Stated problem 1: In the wine review notebook, why is conn.commit() called right after the update that sets the color for a variety?
Stated problem 2: Extend the wine review notebook with the next few steps, picking up after the final line of code shown.

───── Passage

In [65]:
#import dependencies
import numpy as np
import pandas as pd
import re
import tensorflow as tf
import tensorflow_hub as tfhub
import sqlite3
from sqlite3 import Error

pd.set_option('display.max_colwidth', -1)
In [ ]:
#read the csv
wine_data = pd.read_csv("winemag-data-130k-v2.csv")
In [66]:
#create a sqlite database file and a connection
conn = sqlite3.connect('db\wine_data.sqlite')
c = conn.cursor()
In [ ]:
#creat a table in the database
wine_data.to_sql('wine_data', conn, if_exists = "replace")
#read the table in the database
wine_df = pd.read_sql('Select * from wine_data', conn)
In [ ]:
#Drop the duplicate descriptions
wine_df = wine_df.drop_duplicates('description')

#drop null prices
wine_df = wine_df.dropna(subset=['price'])

#filter the dataframe to include only varieties with more than 200 reviews
wine_df = wine_df.groupby('variety').filter(lambda x: len(x) > 200)

#create a column named color
wine_df["color"] = ""

#update the database
wine_df.to_sql('wine_data', conn, if_exists = "replace")
In [ ]:
pd.read_sql('SELECT variety, count(variety) as vcount FROM wine_data group by variety', conn)
In [ ]:
#used to update the database with the wine color. Maunally updated each wine variety.
c.execute("update wine_data set color = 'red' where variety = 'Aglianico'  ")

#commit the update to the database so it saves
conn.commit()
In [ ]:
#verify data saved as expected
pd.read_sql("select color, count(color) from wine_data group by color" ,conn)
In [ ]:
#remove all the records without a color
wine_df = pd.read_sql("select country, description,rating,price,province,title,variety,winery, color  from wine_data where color in ('red', 'white', 'other')", conn)
wine_df.to_sql('wine_data', conn, if_exists = "replace")
wine_df.info()
In [ ]:
#drop the rest of the NA values
wine_df = wine_df.dropna()
wine_df.info()
In [ ]:
#update the database
wine_df.to_sql('wine_data', conn, if_exists = "replace")
In [68]:
#verify the data
wine_df.head(2)
Out[68]:
index country description rating price province title variety winery color
0 0 Portugal This is ripe and fruity, a wine that is smooth while still structured. Firm tannins are filled out with juicy red berry fruits and freshened with acidity. It's already drinkable, although it will certainly be better from 2016. 87 15.0 Douro Quinta dos Avidagos 2011 Avidagos Red (Douro) Portuguese Red Quinta dos Avidagos red
1 1 US Tart and snappy, the flavors of lime flesh and rind dominate. Some green pineapple pokes through, with crisp acidity underscoring the flavors. The wine was all stainless-steel fermented. 87 14.0 Oregon Rainstorm 2013 Pinot Gris (Willamette Valley) Pinot Gris Rainstorm white
In [69]:
#create the IDs to be used as numeric labels in the machine learning models
country_df = pd.read_sql('select distinct country from wine_data', conn)
country_df.reset_index(inplace = True)
country_df =country_df.rename(columns = {'index':'countryID',
                            'country':'country'})
country_df.head()

──────────
───── Data lines

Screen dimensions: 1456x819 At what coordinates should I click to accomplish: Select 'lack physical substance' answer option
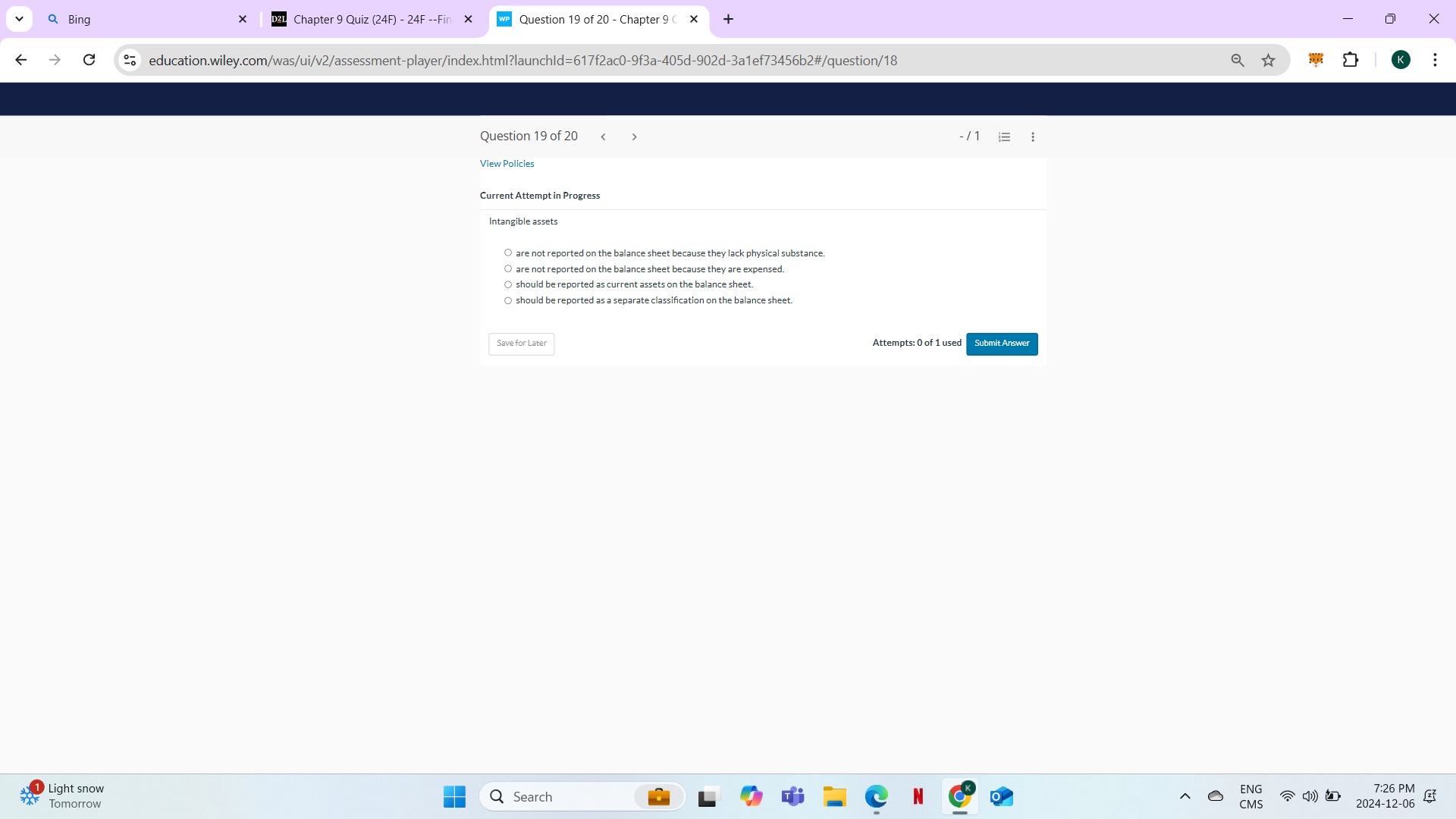tap(508, 252)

──────────

Reply 1: It commits the update to the database so the change is saved.

Reply 2:
Out[69]:
countryID country
0 0 Portugal
1 1 US
2 2 France
3 3 Germany
4 4 Argentina
In [70]:
#merge the dataframes
wine_df = wine_df.merge(country_df, how = 'inner', on ='country')
In [71]:
#create the IDs to be used as numeric labels in the machine learning models
variety_df = pd.read_sql('select distinct variety from wine_data', conn)
variety_df.reset_index(inplace = True)
variety_df =variety_df.rename(columns = {'index':'varietyID',
                            'variety':'variety'})
variety_df.head()
wine_df = wine_df.merge(variety_df, how = 'inner', on ='variety')
In [72]:
#create the IDs to be used as numeric labels in the machine learning models
color_df = pd.read_sql('select distinct color from wine_data', conn)
color_df.reset_index(inplace = True)
color_df =color_df.rename(columns = {'index':'colorID',
                            'color':'color'})
color_df.head()
wine_df = wine_df.merge(color_df, how = 'inner', on ='color')
In [73]:
#create the IDs to be used as numeric labels in the machine learning models
province_df = pd.read_sql('select distinct province from wine_data', conn)
province_df.reset_index(inplace = True)
province_df =province_df.rename(columns = {'index':'provinceID',
                            'province':'province'})
province_df.head()
wine_df = wine_df.merge(province_df, how = 'inner', on ='province')
In [75]:
#create the IDs to be used as numeric labels in the machine learning models
winery_df = pd.read_sql('select distinct winery from wine_data', conn)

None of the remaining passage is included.